- **Aim of the exercise**
All of the records must be given again exactly.

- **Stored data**
• • • •

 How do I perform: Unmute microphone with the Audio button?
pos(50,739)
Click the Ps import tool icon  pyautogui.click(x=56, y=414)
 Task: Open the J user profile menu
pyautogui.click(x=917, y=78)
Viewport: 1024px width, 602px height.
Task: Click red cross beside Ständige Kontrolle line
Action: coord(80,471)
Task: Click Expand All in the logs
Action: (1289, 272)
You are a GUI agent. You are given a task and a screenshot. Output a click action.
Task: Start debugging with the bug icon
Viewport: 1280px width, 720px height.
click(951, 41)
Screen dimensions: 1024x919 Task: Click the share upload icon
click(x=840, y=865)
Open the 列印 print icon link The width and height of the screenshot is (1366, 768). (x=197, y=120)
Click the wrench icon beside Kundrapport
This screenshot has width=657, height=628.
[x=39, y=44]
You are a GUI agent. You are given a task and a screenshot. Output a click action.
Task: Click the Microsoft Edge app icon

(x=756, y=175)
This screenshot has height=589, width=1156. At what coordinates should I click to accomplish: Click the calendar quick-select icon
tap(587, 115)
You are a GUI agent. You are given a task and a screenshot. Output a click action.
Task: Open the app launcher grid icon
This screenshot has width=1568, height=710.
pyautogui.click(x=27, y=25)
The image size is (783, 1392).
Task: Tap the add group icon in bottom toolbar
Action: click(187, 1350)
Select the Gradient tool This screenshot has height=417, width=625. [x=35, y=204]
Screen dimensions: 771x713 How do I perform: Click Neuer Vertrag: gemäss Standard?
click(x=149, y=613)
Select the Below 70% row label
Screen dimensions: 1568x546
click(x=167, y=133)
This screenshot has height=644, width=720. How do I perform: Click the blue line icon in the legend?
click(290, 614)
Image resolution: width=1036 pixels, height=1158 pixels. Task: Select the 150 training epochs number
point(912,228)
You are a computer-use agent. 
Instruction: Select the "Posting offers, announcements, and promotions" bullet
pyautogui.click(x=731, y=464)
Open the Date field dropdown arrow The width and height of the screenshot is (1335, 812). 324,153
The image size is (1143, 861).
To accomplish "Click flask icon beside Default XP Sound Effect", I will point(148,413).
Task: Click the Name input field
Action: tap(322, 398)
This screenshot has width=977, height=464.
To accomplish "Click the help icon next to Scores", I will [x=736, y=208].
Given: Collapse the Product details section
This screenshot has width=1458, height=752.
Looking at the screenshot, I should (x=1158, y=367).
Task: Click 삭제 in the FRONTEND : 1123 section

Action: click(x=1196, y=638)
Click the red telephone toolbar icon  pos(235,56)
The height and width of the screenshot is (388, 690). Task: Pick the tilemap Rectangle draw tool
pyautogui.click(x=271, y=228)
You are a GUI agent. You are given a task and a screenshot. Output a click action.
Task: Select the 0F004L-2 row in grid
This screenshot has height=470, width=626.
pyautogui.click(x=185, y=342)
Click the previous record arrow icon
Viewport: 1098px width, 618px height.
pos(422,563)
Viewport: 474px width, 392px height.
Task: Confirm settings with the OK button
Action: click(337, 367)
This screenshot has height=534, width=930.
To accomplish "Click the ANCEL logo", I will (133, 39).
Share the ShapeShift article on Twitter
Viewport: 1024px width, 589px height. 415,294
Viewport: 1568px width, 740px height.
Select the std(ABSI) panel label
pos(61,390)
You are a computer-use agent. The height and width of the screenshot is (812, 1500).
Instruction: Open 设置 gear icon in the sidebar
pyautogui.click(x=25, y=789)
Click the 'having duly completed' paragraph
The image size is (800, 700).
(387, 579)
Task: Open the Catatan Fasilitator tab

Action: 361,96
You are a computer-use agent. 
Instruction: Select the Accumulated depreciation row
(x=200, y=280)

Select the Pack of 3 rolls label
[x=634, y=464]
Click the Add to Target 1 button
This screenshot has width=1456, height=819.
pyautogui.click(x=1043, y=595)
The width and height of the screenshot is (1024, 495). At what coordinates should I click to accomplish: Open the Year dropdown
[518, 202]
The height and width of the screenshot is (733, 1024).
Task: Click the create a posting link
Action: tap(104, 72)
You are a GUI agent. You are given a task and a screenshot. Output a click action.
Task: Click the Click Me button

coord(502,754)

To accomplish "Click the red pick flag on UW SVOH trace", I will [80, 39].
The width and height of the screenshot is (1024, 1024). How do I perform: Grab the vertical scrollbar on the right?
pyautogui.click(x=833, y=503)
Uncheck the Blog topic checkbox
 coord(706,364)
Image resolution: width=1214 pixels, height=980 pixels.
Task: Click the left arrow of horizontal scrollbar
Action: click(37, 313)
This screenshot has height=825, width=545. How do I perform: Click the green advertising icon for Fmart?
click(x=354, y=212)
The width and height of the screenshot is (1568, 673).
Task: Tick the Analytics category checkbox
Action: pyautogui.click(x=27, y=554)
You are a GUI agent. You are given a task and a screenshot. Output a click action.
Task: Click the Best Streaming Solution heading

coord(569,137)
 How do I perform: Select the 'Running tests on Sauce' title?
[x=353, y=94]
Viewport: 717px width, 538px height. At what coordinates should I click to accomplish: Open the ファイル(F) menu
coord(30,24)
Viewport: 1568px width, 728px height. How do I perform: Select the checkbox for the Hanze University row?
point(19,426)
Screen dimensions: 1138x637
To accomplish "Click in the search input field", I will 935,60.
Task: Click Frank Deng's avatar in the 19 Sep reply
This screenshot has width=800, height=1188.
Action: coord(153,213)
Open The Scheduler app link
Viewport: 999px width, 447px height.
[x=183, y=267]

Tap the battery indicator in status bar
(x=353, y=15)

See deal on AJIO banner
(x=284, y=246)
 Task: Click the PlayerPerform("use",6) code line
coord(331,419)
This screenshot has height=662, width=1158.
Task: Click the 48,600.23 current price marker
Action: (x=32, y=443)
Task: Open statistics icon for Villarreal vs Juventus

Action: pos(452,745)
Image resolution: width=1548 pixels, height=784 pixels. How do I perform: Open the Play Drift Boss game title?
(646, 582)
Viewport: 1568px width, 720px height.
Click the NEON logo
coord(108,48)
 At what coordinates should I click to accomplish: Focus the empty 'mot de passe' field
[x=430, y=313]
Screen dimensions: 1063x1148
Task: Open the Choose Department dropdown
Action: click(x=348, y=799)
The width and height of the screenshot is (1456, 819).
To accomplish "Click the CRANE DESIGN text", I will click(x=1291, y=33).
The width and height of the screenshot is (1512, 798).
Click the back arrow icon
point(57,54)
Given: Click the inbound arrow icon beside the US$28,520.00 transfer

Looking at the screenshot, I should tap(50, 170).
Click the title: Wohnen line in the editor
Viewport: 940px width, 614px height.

• • • •

- **Solution**
 How do I perform: Unmute microphone with the Audio button?
pos(50,739)
Click the Ps import tool icon  pyautogui.click(x=56, y=414)
 Task: Open the J user profile menu
pyautogui.click(x=917, y=78)
Viewport: 1024px width, 602px height.
Task: Click red cross beside Ständige Kontrolle line
Action: coord(80,471)
Task: Click Expand All in the logs
Action: (1289, 272)
You are a GUI agent. You are given a task and a screenshot. Output a click action.
Task: Start debugging with the bug icon
Viewport: 1280px width, 720px height.
click(951, 41)
Screen dimensions: 1024x919 Task: Click the share upload icon
click(x=840, y=865)
Open the 列印 print icon link The width and height of the screenshot is (1366, 768). (x=197, y=120)
Click the wrench icon beside Kundrapport
This screenshot has width=657, height=628.
[x=39, y=44]
You are a GUI agent. You are given a task and a screenshot. Output a click action.
Task: Click the Microsoft Edge app icon

(x=756, y=175)
This screenshot has height=589, width=1156. At what coordinates should I click to accomplish: Click the calendar quick-select icon
tap(587, 115)
You are a GUI agent. You are given a task and a screenshot. Output a click action.
Task: Open the app launcher grid icon
This screenshot has width=1568, height=710.
pyautogui.click(x=27, y=25)
The image size is (783, 1392).
Task: Tap the add group icon in bottom toolbar
Action: click(187, 1350)
Select the Gradient tool This screenshot has height=417, width=625. [x=35, y=204]
Screen dimensions: 771x713 How do I perform: Click Neuer Vertrag: gemäss Standard?
click(x=149, y=613)
Select the Below 70% row label
Screen dimensions: 1568x546
click(x=167, y=133)
This screenshot has height=644, width=720. How do I perform: Click the blue line icon in the legend?
click(290, 614)
Image resolution: width=1036 pixels, height=1158 pixels. Task: Select the 150 training epochs number
point(912,228)
You are a computer-use agent. 
Instruction: Select the "Posting offers, announcements, and promotions" bullet
pyautogui.click(x=731, y=464)
Open the Date field dropdown arrow The width and height of the screenshot is (1335, 812). 324,153
The image size is (1143, 861).
To accomplish "Click flask icon beside Default XP Sound Effect", I will point(148,413).
Task: Click the Name input field
Action: tap(322, 398)
This screenshot has width=977, height=464.
To accomplish "Click the help icon next to Scores", I will [x=736, y=208].
Given: Collapse the Product details section
This screenshot has width=1458, height=752.
Looking at the screenshot, I should (x=1158, y=367).
Task: Click 삭제 in the FRONTEND : 1123 section

Action: click(x=1196, y=638)
Click the red telephone toolbar icon  pos(235,56)
The height and width of the screenshot is (388, 690). Task: Pick the tilemap Rectangle draw tool
pyautogui.click(x=271, y=228)
You are a GUI agent. You are given a task and a screenshot. Output a click action.
Task: Select the 0F004L-2 row in grid
This screenshot has height=470, width=626.
pyautogui.click(x=185, y=342)
Click the previous record arrow icon
Viewport: 1098px width, 618px height.
pos(422,563)
Viewport: 474px width, 392px height.
Task: Confirm settings with the OK button
Action: click(337, 367)
This screenshot has height=534, width=930.
To accomplish "Click the ANCEL logo", I will (133, 39).
Share the ShapeShift article on Twitter
Viewport: 1024px width, 589px height. 415,294
Viewport: 1568px width, 740px height.
Select the std(ABSI) panel label
pos(61,390)
You are a computer-use agent. The height and width of the screenshot is (812, 1500).
Instruction: Open 设置 gear icon in the sidebar
pyautogui.click(x=25, y=789)
Click the 'having duly completed' paragraph
The image size is (800, 700).
(387, 579)
Task: Open the Catatan Fasilitator tab

Action: 361,96
You are a computer-use agent. 
Instruction: Select the Accumulated depreciation row
(x=200, y=280)

Select the Pack of 3 rolls label
[x=634, y=464]
Click the Add to Target 1 button
This screenshot has width=1456, height=819.
pyautogui.click(x=1043, y=595)
The width and height of the screenshot is (1024, 495). At what coordinates should I click to accomplish: Open the Year dropdown
[518, 202]
The height and width of the screenshot is (733, 1024).
Task: Click the create a posting link
Action: tap(104, 72)
You are a GUI agent. You are given a task and a screenshot. Output a click action.
Task: Click the Click Me button

coord(502,754)

To accomplish "Click the red pick flag on UW SVOH trace", I will [80, 39].
The width and height of the screenshot is (1024, 1024). How do I perform: Grab the vertical scrollbar on the right?
pyautogui.click(x=833, y=503)
Uncheck the Blog topic checkbox
 coord(706,364)
Image resolution: width=1214 pixels, height=980 pixels.
Task: Click the left arrow of horizontal scrollbar
Action: click(37, 313)
This screenshot has height=825, width=545. How do I perform: Click the green advertising icon for Fmart?
click(x=354, y=212)
The width and height of the screenshot is (1568, 673).
Task: Tick the Analytics category checkbox
Action: pyautogui.click(x=27, y=554)
You are a GUI agent. You are given a task and a screenshot. Output a click action.
Task: Click the Best Streaming Solution heading

coord(569,137)
 How do I perform: Select the 'Running tests on Sauce' title?
[x=353, y=94]
Viewport: 717px width, 538px height. At what coordinates should I click to accomplish: Open the ファイル(F) menu
coord(30,24)
Viewport: 1568px width, 728px height. How do I perform: Select the checkbox for the Hanze University row?
point(19,426)
Screen dimensions: 1138x637
To accomplish "Click in the search input field", I will 935,60.
Task: Click Frank Deng's avatar in the 19 Sep reply
This screenshot has width=800, height=1188.
Action: coord(153,213)
Open The Scheduler app link
Viewport: 999px width, 447px height.
[x=183, y=267]

Tap the battery indicator in status bar
(x=353, y=15)

See deal on AJIO banner
(x=284, y=246)
 Task: Click the PlayerPerform("use",6) code line
coord(331,419)
This screenshot has height=662, width=1158.
Task: Click the 48,600.23 current price marker
Action: (x=32, y=443)
Task: Open statistics icon for Villarreal vs Juventus

Action: pos(452,745)
Image resolution: width=1548 pixels, height=784 pixels. How do I perform: Open the Play Drift Boss game title?
(646, 582)
Viewport: 1568px width, 720px height.
Click the NEON logo
coord(108,48)
 At what coordinates should I click to accomplish: Focus the empty 'mot de passe' field
[x=430, y=313]
Screen dimensions: 1063x1148
Task: Open the Choose Department dropdown
Action: click(x=348, y=799)
The width and height of the screenshot is (1456, 819).
To accomplish "Click the CRANE DESIGN text", I will click(x=1291, y=33).
The width and height of the screenshot is (1512, 798).
Click the back arrow icon
point(57,54)
Given: Click the inbound arrow icon beside the US$28,520.00 transfer

Looking at the screenshot, I should tap(50, 170).
Click the title: Wohnen line in the editor
Viewport: 940px width, 614px height.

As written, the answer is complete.